User opt-out — a reliable mechanism must exist for users to exit tracking.
Data anonymization — the stored identifier should not be linkable back to personally identifiable information, and users should be able to generate a new identifier on demand.

There is currently no widely adopted solution that comes close to satisfying all four of these properties simultaneously.

Existing Unique Identifiers

A few persistent identifiers already exist in the internet ecosystem and have been used in advertising contexts:

Email addresses — can be used for targeted advertising via platforms such as Facebook's Custom Audiences, which matches hashed email lists to platform users.
Social profile IDs — platforms including LinkedIn, Twitter, Facebook, and Spotify can use their own unique identifiers to track users across any site where their widgets are embedded.

Neither of these approaches supports anonymization or identifier reset. Both can be trivially linked back to a real person, which raises significant privacy concerns and limits their viability as general-purpose tracking infrastructure.

The Path Forward

The wide adoption of cookies means any transition will be slow and complicated.
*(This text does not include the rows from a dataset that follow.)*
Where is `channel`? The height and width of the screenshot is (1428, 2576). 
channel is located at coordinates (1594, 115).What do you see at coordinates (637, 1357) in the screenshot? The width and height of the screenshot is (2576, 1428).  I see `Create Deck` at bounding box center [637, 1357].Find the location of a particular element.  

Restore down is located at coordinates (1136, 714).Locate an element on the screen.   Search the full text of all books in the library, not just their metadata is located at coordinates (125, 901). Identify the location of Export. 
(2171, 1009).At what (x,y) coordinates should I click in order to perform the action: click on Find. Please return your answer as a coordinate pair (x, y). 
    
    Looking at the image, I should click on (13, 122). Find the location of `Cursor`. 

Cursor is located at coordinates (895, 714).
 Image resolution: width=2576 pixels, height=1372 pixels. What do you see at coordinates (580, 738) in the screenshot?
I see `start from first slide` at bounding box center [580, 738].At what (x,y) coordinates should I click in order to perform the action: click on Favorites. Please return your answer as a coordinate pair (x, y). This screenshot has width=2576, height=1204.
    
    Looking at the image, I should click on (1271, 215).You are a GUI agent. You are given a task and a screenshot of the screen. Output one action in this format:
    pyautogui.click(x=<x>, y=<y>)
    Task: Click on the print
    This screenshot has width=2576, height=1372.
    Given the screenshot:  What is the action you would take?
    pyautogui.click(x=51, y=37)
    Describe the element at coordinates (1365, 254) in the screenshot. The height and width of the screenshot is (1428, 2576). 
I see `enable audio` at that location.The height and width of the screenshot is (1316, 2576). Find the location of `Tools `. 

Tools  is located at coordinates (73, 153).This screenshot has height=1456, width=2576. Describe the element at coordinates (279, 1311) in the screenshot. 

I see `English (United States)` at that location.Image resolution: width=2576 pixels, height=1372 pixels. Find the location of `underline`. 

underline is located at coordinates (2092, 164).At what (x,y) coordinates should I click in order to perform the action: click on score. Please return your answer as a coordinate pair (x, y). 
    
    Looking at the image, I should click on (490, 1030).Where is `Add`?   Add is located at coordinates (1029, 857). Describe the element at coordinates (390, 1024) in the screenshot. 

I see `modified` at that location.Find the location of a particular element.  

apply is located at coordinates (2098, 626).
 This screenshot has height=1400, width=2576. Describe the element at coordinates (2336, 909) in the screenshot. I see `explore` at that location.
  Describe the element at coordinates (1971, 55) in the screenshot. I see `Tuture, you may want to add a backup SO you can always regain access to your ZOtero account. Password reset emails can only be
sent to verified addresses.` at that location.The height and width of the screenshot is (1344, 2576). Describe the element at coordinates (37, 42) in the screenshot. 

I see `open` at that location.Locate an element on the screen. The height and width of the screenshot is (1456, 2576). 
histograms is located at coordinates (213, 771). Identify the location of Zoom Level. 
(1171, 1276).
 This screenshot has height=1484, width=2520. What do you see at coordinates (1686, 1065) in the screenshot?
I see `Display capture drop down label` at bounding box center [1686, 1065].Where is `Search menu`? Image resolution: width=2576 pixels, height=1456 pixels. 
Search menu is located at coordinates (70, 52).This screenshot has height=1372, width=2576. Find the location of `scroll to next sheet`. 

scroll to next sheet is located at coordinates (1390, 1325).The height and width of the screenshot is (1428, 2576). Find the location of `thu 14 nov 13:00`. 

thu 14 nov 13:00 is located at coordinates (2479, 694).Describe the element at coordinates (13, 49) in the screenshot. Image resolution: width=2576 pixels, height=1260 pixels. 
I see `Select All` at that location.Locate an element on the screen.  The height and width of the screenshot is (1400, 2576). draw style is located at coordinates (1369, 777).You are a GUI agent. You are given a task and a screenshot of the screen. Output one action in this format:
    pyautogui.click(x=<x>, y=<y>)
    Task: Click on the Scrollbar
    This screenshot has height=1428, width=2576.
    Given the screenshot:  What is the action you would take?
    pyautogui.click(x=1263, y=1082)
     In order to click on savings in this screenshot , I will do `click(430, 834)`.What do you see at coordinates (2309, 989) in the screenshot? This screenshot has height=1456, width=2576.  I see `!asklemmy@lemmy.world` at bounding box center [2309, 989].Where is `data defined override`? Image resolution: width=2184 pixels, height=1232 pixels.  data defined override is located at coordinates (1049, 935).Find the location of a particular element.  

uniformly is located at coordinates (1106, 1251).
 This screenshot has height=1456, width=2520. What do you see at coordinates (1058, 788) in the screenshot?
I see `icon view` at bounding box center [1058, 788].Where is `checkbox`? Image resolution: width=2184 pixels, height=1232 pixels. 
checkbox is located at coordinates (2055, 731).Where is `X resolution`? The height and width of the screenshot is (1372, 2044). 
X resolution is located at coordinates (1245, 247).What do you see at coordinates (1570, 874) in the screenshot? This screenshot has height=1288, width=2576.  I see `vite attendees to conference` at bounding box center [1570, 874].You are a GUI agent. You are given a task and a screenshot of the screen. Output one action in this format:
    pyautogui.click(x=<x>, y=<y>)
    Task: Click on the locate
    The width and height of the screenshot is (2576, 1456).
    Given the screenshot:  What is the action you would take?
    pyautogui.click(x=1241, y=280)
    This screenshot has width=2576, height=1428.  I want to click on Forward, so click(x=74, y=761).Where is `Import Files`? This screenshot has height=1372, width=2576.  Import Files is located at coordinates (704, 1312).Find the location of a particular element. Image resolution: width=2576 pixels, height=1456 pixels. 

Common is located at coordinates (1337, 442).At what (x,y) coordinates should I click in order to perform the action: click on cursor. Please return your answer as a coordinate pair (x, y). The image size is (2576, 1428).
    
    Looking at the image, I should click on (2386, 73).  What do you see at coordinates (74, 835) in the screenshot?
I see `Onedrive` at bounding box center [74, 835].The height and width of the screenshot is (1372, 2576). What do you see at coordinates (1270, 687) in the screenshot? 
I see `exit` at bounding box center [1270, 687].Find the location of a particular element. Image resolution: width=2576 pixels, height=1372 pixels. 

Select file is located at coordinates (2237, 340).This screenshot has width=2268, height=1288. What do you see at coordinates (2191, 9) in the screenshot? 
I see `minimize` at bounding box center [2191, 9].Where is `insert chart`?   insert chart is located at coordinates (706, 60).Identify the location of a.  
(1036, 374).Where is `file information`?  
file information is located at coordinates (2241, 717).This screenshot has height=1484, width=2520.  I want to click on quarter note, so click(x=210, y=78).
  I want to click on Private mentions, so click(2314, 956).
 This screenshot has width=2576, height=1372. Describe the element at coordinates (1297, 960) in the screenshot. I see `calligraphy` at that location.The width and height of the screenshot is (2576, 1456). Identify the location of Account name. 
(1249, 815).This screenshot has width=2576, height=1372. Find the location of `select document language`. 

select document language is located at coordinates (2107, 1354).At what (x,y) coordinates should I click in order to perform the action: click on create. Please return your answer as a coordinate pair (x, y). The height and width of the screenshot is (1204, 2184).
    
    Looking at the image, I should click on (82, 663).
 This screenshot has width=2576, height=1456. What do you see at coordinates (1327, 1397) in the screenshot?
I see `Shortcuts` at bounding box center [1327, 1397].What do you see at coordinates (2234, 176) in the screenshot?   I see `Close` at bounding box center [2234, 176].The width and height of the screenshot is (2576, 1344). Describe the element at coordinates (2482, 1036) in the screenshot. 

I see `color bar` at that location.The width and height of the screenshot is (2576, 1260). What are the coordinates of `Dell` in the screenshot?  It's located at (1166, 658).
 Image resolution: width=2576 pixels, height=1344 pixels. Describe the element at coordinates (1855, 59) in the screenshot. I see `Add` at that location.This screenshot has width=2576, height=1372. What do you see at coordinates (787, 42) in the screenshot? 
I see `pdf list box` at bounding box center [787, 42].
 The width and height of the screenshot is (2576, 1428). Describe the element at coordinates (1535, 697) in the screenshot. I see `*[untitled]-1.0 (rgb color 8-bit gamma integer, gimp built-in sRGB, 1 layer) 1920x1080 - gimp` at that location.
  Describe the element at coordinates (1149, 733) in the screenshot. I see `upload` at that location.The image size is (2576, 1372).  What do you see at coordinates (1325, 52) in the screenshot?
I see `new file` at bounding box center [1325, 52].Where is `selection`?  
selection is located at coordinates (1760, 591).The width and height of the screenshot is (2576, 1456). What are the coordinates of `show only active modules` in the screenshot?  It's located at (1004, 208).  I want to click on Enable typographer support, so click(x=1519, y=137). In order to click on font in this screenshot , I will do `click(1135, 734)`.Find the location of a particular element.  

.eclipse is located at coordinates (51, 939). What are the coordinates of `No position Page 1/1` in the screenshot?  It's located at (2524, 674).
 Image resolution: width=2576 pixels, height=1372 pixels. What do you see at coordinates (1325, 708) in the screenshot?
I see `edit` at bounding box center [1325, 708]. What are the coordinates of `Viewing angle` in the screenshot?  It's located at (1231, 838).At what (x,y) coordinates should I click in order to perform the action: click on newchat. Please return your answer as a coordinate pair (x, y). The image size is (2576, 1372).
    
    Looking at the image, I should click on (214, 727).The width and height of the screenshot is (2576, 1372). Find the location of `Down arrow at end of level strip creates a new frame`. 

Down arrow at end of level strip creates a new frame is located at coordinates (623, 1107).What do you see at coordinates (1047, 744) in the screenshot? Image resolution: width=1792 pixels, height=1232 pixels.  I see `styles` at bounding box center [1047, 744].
The IAB recognized this early, establishing The Future of the Cookie Working Group to develop alternatives that are more reliable, universal, and practical for broad adoption by ad technology suppliers.

The challenge is finding a workable consensus: any new standard needs to guarantee reasonable privacy for users while still providing reliable tracking mechanisms for publishers and advertisers. Those interests are not easily aligned, but a practical compromise — rather than a technically ideal solution — is the realistic outcome.

The GDPR-era cookie consent wave offers a cautionary example of what happens when regulation outpaces technical solutions: websites flooded with consent banners that users click through reflexively, with limited meaningful privacy benefit. The industry would benefit from approaches that build privacy in at the infrastructure level rather than layering notices on top of unchanged behaviour.